The Road Ahead: What’s Next for EVs in America?

The future of EVs in the U.S. hangs in the balance. While Trump’s policies have slowed progress, they have not eliminated demand for EVs, which continue to grow, albeit at a slower pace. States like California, which has its own EV mandates, are forging ahead with charger deployments, but the lack of federal coordination could create a patchwork system. Automakers may shift focus to markets like Europe and China, where EV adoption is accelerating, potentially undermining U.S. competitiveness.

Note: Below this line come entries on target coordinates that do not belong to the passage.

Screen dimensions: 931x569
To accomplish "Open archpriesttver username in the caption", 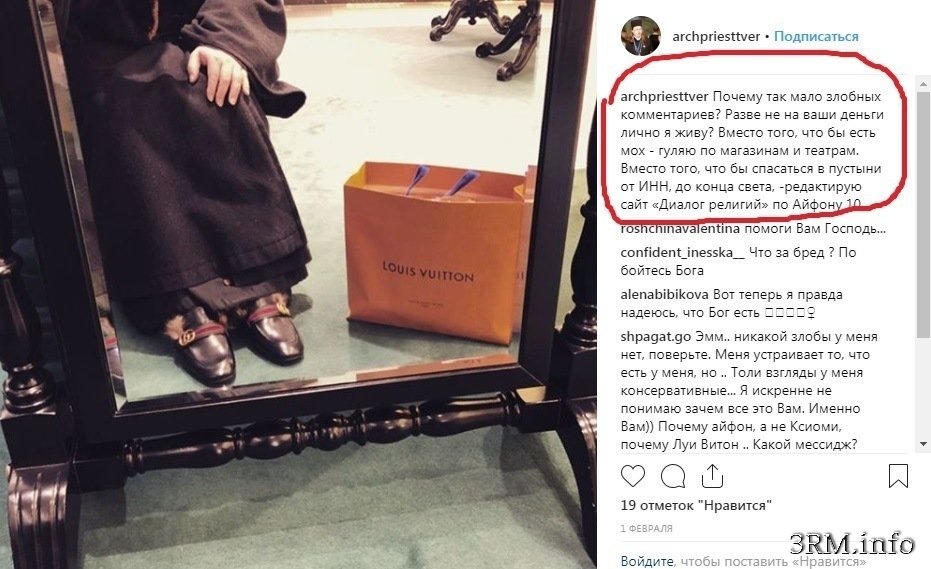I will (664, 96).
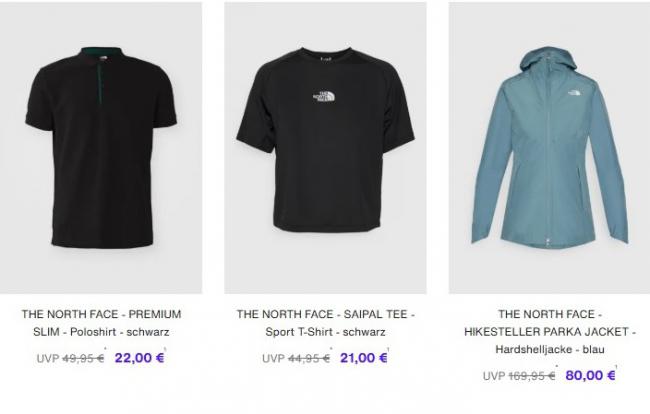Click the 21,00 € sale price
This screenshot has width=650, height=414.
[364, 358]
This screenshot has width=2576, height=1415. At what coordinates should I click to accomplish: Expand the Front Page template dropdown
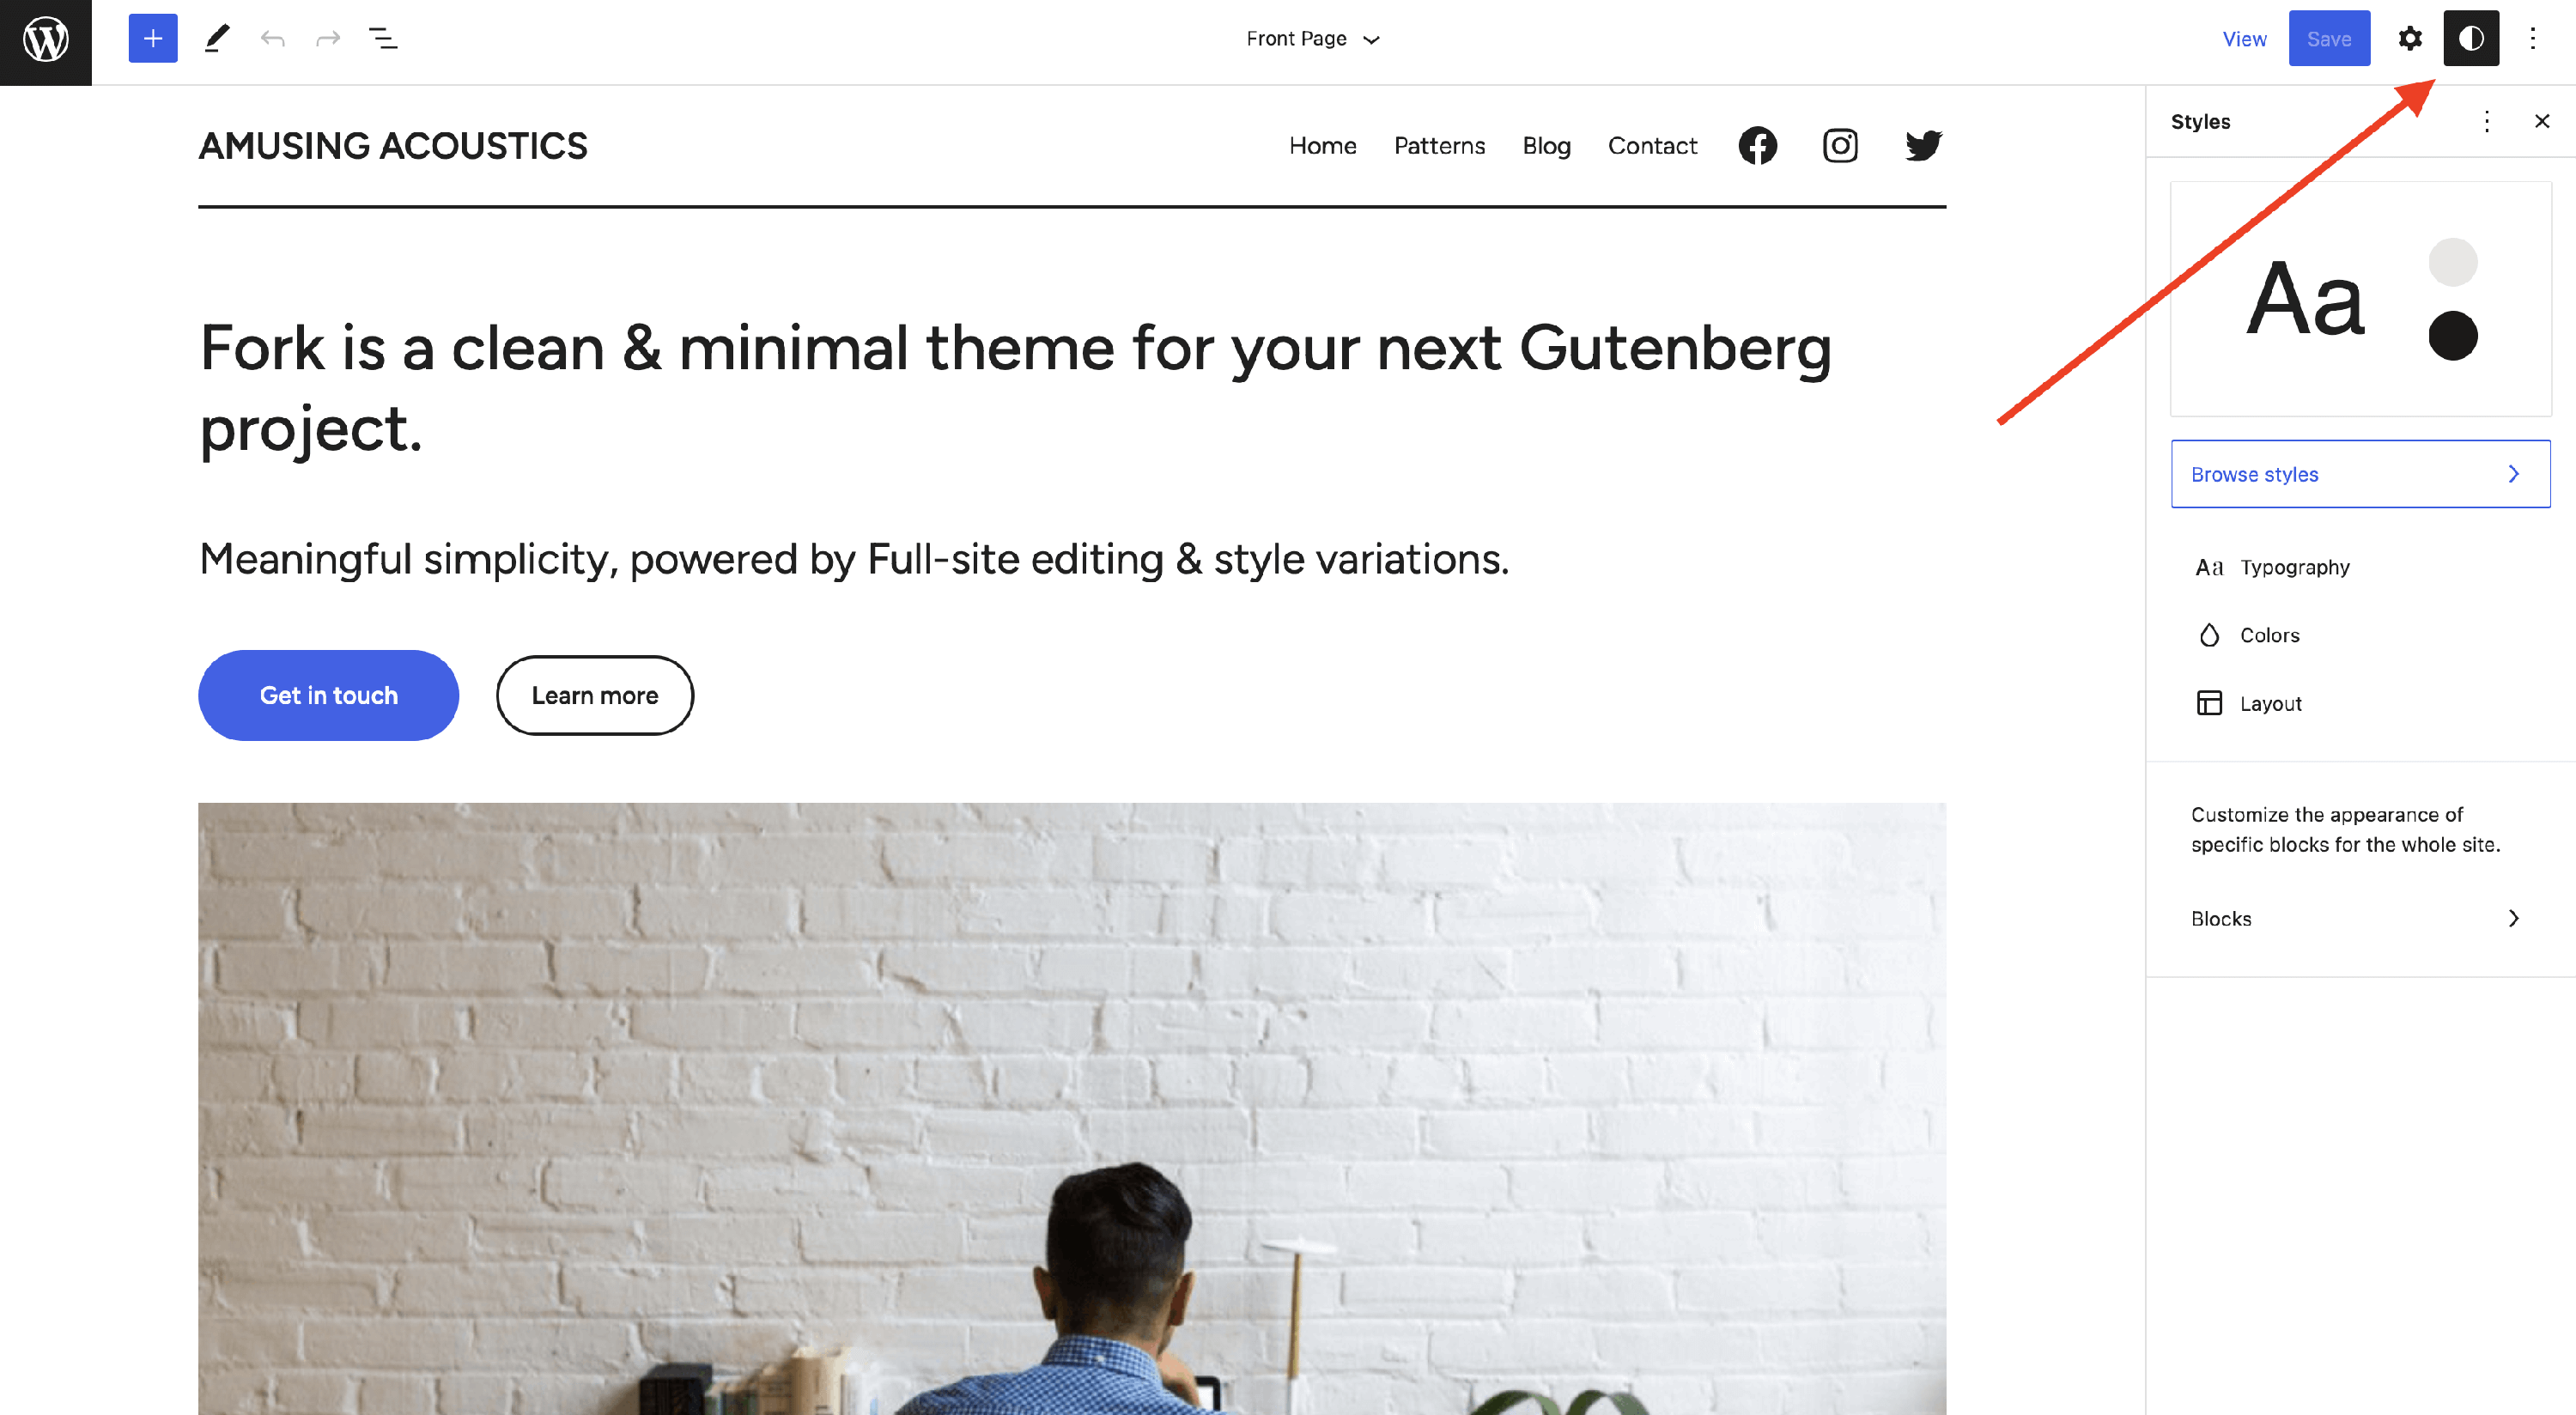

For consumers, the loss of incentives and infrastructure support could make EVs less appealing in the short term. However, falling battery costs and technological advancements may eventually drive adoption, regardless of federal policy. Environmentalists remain hopeful that legal challenges and public pressure will restore some funding, but the timeline for resolution is uncertain.

A Divisive Legacy

Trump’s decision to halt Biden’s 50% EV target and freeze charging funds marks a pivotal moment in U.S. energy policy. While supporters argue it protects economic freedom and traditional industries, critics warn it jeopardizes climate progress and innovation. As legal battles unfold and states chart their own paths, the debate over EVs reflects broader tensions about America’s energy future. Whether this move proves to be a temporary setback or a lasting shift remains to be seen, but its ripple effects will shape the nation’s environmental and economic landscape for years to come.